On August 21, 1968, Warsaw Pact tanks rolled into Czechoslovakia. Russian, Ukrainian, Polish, Hungarian and Bulgarian troops put an end to the ‘Prague spring’ pro-democracy reforms. (East German liaison officers joined them, but with memories of the Nazi era still fresh, even the Soviet leadership thought it unwise to include German troops.) 

There was outrage in the West. But those living under communist repression were too afraid to speak out – if, that is, they even knew what was going on. State media presented the military “intervention” as “brotherly help” to the people of Czechoslovakia in their “fight against counterrevolutionary forces… The Soviet people have been consulted and unanimously approved this decision.” 

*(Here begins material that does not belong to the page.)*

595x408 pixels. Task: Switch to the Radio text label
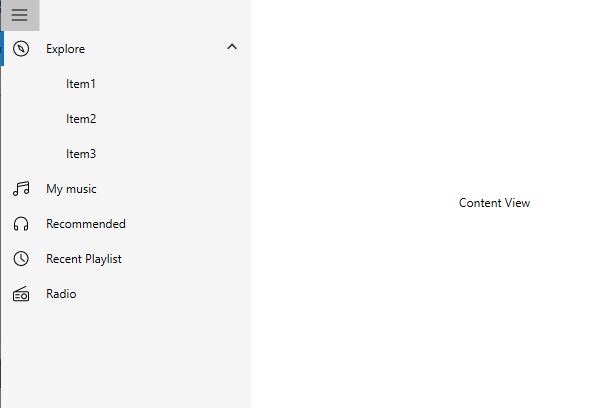click(x=61, y=294)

But a brave few people were determined to protest. Four days after the invasion, on 25 August, eight people travelled to Moscow to demonstrate in Red Square against the invasion. They held small hand-written signs saying “For your freedom and ours” and “Hands off Czechoslovakia!” Within five minutes they were beaten by KGB thugs. Some were then sent to Siberian penal colonies.

Others faced what was described by those who experienced it as an even worse punishment. They were locked up in psychiatric prisons, subjected to horrific physical and mental abuse and held for years with genuinely mad people. One was the Jewish dissident Victor Fainberg, who died last month at the age of 91.

Fainberg, who suffered for standing up for Russian and Czech rights, was of particular interest to me because as an undergraduate during the final years of communism I went on trips to both Moscow and Prague to deliver materials to Russian and Czech dissidents (including Vaclav Havel, later Czech president) and smuggle out written testimonies and tape recordings they had made. 

(I perhaps felt an additional affinity because my maternal grandmother Vera Feinberg’s parents, also of Russian Jewish origin, were murdered in the Holocaust.) 

So I was looking forward to a first screening last month of a new film about Fainberg’s life, “Madly in Dissent,” by the exiled Russian film directors Ksenia and Kirill Sakharnov, hosted by the Czech and Slovak embassies in Israel, to which I was invited. But Fainberg died a few days before the screening and was buried in Israel.

The screening of the film in Tel Aviv turned into an impromptu memorial service for Fainberg, attended by other former Soviet dissidents now living in Israel. It was a moving occasion.

However, more than a month after he died, it is disappointing that no British or American newspaper has paid tribute to him, especially since he had a connection to London. 

Fainberg had been so defiant towards his Soviet captors, refusing to be broken by them, that eventually they released him and expelled him to Israel in 1974, although they made him leave his son Yuri behind in Leningrad. 

In 1975, at the request of Andrei Sakharov (who that year won the Nobel Peace Prize, though he was denied permission to leave Russia to collect it), Fainberg moved to London, then the centre of anti-communist dissidents, to set up the Campaign Against Psychiatric Abuse.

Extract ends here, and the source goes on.